== Segment start ==

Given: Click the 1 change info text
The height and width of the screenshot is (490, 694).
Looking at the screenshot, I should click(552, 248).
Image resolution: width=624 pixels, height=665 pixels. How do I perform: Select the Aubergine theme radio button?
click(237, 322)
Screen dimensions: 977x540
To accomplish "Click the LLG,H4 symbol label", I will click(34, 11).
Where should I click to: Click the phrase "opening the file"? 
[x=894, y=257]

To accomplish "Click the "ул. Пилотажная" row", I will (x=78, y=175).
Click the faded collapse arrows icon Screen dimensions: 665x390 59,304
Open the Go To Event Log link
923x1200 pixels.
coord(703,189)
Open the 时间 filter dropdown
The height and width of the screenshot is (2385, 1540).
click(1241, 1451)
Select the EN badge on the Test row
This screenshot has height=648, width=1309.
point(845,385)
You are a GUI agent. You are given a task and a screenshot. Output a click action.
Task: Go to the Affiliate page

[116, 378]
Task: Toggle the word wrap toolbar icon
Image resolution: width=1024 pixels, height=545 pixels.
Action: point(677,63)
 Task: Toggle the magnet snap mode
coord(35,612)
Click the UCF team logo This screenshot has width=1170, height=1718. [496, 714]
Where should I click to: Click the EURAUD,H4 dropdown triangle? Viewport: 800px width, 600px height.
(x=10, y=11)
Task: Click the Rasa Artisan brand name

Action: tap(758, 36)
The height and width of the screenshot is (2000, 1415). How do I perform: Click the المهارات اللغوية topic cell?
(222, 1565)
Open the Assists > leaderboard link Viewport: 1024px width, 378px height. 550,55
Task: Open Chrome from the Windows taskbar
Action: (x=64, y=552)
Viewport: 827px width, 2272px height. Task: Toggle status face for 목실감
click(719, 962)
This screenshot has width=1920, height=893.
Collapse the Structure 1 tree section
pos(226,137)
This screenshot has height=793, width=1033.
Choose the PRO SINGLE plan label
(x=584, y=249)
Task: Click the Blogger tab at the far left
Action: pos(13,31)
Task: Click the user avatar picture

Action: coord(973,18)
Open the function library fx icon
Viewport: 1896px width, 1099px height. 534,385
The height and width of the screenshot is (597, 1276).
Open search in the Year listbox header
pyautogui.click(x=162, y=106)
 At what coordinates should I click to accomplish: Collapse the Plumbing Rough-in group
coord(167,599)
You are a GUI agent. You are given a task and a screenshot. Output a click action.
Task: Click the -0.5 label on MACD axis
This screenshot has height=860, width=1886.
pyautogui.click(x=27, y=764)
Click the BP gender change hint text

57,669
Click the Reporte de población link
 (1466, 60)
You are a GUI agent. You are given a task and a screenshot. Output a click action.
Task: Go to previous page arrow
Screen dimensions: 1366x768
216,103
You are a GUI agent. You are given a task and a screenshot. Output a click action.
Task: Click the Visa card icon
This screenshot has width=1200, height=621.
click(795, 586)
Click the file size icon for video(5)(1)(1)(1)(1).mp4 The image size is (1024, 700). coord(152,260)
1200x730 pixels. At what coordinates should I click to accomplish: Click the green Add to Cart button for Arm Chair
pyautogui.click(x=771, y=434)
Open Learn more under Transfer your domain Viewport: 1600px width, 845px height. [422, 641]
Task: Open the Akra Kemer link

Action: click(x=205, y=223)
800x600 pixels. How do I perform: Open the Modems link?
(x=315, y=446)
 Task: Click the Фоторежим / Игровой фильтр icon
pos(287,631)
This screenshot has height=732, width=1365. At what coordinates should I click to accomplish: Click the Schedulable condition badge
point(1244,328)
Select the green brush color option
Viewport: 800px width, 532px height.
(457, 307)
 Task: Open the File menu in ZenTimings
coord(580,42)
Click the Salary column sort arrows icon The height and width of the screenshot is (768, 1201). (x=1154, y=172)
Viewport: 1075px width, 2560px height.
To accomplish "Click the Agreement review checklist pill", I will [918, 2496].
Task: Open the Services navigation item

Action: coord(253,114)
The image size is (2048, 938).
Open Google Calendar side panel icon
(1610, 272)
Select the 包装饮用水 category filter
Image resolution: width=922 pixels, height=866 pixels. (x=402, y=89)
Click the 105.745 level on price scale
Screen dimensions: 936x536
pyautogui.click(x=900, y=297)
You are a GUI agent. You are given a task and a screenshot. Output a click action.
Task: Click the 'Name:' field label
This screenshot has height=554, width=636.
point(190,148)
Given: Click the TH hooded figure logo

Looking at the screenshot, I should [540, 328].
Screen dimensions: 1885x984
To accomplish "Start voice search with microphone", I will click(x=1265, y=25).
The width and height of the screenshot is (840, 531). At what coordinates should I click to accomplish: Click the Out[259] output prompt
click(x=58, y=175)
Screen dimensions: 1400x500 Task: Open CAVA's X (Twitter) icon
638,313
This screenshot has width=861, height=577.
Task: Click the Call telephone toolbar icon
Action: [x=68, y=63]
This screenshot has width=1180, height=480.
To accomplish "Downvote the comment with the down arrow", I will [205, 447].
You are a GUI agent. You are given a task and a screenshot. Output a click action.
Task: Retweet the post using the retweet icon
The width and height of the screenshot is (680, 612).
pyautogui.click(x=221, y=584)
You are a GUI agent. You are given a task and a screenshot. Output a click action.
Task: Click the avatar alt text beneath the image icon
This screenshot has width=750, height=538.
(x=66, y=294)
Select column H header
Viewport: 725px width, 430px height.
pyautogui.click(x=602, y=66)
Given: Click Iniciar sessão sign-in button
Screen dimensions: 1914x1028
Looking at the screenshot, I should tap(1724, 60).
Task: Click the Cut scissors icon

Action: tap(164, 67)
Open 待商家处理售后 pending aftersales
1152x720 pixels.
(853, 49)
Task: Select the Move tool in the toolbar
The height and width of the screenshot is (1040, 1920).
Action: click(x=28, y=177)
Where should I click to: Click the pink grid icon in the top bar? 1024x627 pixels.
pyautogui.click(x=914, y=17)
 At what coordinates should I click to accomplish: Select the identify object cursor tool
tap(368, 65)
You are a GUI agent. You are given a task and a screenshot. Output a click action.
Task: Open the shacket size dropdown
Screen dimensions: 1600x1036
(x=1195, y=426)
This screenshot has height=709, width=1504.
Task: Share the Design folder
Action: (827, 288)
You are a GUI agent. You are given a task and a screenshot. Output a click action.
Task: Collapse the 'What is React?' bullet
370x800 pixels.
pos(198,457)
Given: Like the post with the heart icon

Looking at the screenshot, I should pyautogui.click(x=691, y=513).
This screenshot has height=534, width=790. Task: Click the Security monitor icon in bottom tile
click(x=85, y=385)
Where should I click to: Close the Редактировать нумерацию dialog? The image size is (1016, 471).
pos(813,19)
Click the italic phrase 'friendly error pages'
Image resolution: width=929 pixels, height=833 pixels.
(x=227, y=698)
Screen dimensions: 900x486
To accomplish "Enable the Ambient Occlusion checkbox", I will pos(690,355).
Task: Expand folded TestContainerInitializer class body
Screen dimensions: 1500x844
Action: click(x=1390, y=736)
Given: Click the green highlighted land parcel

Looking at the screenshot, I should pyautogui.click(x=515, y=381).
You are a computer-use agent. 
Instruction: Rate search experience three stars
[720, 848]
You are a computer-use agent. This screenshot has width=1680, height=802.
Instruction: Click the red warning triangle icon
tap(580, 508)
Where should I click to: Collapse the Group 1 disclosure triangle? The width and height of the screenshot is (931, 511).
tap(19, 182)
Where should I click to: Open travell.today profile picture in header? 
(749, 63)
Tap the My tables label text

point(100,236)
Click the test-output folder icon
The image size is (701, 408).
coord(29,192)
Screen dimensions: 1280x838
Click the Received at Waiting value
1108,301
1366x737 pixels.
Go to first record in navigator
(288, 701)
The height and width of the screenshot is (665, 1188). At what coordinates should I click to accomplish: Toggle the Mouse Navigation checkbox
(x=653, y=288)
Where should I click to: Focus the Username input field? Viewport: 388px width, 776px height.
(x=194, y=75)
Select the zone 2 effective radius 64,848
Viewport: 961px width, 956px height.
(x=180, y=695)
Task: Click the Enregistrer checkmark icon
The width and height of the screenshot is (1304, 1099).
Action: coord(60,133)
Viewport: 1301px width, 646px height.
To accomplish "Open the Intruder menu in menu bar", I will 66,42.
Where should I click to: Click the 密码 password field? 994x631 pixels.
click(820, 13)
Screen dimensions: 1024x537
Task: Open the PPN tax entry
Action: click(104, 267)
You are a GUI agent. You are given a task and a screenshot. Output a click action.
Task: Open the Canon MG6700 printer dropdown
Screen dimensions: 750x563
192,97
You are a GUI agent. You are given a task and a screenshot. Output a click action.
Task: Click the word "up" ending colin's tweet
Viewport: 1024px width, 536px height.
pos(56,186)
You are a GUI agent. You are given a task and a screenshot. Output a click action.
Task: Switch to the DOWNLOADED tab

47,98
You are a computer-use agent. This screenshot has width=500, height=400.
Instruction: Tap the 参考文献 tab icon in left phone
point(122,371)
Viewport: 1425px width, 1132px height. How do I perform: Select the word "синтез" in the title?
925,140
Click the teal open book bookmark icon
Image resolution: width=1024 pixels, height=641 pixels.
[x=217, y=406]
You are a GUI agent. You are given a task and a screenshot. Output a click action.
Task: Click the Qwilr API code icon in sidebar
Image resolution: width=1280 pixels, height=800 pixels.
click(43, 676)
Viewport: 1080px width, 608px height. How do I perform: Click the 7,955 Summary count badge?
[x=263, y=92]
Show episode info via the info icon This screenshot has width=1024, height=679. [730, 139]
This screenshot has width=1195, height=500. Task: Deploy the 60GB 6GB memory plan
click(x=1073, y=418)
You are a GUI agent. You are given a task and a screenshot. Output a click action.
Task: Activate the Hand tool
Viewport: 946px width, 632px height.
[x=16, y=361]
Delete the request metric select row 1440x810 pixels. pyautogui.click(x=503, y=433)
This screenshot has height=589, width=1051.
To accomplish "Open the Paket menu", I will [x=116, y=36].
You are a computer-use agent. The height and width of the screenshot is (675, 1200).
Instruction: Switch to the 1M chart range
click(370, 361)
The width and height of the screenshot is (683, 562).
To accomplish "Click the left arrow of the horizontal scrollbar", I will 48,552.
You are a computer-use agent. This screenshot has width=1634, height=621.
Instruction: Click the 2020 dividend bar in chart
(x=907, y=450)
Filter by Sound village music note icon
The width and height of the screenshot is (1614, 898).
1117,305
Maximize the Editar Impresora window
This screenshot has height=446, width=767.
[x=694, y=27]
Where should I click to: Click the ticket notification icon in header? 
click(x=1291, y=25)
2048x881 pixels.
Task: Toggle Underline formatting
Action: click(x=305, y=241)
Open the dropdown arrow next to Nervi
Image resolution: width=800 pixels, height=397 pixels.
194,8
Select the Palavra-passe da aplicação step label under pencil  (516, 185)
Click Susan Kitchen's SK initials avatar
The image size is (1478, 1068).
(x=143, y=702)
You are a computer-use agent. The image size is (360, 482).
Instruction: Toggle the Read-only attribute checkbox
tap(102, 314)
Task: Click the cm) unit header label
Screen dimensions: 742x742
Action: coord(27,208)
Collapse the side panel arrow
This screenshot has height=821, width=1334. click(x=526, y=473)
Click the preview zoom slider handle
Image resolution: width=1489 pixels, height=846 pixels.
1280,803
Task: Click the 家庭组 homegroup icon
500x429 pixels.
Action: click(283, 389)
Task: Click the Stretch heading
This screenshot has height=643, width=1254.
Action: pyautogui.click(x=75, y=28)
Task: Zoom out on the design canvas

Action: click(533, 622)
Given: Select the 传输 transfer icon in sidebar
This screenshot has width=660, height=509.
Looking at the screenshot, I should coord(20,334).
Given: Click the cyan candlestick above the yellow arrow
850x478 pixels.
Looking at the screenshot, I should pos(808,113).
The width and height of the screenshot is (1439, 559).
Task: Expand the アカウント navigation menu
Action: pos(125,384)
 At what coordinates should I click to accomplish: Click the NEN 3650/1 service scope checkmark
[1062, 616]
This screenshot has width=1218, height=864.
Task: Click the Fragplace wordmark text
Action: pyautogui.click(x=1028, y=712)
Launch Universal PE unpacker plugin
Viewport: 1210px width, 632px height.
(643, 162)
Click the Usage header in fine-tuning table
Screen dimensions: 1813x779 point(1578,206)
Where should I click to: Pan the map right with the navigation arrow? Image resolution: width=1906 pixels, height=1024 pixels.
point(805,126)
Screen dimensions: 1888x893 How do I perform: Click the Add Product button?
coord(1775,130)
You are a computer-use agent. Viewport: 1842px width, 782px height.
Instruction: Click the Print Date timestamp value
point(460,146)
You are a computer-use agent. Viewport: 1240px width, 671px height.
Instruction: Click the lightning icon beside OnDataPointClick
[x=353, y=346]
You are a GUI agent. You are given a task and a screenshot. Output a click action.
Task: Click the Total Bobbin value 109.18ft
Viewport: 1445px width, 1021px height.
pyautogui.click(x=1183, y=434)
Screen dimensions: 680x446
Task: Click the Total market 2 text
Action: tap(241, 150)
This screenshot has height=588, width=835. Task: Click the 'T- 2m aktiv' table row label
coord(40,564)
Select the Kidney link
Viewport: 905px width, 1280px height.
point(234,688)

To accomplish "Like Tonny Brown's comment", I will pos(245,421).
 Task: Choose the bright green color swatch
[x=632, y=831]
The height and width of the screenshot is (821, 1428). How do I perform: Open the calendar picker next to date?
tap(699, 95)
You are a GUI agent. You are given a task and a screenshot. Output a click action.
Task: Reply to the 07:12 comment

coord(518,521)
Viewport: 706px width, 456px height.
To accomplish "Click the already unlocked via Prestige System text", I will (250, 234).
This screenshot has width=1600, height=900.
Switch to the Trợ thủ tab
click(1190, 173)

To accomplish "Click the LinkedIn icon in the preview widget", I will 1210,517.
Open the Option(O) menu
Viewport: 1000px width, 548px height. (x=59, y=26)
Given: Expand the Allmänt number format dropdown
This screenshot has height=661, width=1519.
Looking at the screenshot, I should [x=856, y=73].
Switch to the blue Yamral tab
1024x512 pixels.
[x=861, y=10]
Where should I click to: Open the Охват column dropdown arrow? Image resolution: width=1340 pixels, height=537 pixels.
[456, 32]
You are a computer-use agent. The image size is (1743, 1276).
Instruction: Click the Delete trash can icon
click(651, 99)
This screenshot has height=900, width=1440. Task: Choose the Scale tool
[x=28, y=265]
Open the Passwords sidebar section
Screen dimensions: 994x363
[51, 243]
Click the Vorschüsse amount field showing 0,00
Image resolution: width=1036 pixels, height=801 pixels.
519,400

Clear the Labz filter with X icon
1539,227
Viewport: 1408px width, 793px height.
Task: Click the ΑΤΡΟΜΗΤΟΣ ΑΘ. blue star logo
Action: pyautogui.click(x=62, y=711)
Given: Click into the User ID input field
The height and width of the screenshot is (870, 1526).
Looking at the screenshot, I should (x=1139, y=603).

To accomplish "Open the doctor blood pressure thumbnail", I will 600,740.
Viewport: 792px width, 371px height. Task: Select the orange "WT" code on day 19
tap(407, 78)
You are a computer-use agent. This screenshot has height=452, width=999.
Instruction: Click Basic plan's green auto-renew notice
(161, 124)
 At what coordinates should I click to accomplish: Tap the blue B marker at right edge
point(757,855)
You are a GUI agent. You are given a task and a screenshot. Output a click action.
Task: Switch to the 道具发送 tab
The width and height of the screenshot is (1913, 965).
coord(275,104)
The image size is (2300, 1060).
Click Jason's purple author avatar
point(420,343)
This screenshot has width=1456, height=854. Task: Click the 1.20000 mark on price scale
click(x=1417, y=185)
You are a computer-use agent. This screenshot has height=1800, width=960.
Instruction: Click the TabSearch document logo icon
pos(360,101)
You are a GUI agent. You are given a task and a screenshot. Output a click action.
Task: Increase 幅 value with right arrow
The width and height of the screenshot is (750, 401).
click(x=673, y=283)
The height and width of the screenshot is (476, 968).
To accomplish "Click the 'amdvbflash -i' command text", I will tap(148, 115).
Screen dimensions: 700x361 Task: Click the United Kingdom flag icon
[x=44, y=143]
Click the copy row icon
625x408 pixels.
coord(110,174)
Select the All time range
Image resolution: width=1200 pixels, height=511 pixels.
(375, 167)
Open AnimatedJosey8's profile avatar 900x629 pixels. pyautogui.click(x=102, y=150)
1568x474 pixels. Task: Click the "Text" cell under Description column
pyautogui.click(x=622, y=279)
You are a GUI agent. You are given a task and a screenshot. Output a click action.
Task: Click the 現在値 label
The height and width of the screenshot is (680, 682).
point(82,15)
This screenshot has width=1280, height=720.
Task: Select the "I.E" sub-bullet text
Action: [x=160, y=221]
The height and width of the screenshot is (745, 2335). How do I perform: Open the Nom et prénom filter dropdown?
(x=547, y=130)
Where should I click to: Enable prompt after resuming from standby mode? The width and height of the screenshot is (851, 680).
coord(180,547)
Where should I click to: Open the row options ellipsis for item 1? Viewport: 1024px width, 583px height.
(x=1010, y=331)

== Segment end ==

#### [BRIEF]
For every line above that includes the word "info", return the line.

#### [EXERCISE ANSWER]
Given: Click the 1 change info text
Show episode info via the info icon This screenshot has width=1024, height=679. [730, 139]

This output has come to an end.